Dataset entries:

+++++

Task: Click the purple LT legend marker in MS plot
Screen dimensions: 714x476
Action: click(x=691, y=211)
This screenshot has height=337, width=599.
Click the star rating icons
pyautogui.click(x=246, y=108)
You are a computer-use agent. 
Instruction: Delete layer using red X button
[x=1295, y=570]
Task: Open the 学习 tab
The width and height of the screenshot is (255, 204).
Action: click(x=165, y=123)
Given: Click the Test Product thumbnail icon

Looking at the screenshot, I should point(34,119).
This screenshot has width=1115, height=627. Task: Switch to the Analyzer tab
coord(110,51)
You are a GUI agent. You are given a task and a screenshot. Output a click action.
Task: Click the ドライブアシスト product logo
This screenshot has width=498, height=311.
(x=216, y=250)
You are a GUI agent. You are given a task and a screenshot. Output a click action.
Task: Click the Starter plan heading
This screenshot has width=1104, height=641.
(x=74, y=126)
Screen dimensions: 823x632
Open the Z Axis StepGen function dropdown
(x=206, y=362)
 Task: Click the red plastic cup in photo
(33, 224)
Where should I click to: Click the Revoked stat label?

+++++

■ **PROBLEM TO WORK ON**
Repeat, word for word, every line from the line that contains "Screen dimensions: 823x632" to the end of the entries; include both of those lines and no others.

■ **OUTPUT**
Screen dimensions: 823x632
Open the Z Axis StepGen function dropdown
(x=206, y=362)
 Task: Click the red plastic cup in photo
(33, 224)
Where should I click to: Click the Revoked stat label?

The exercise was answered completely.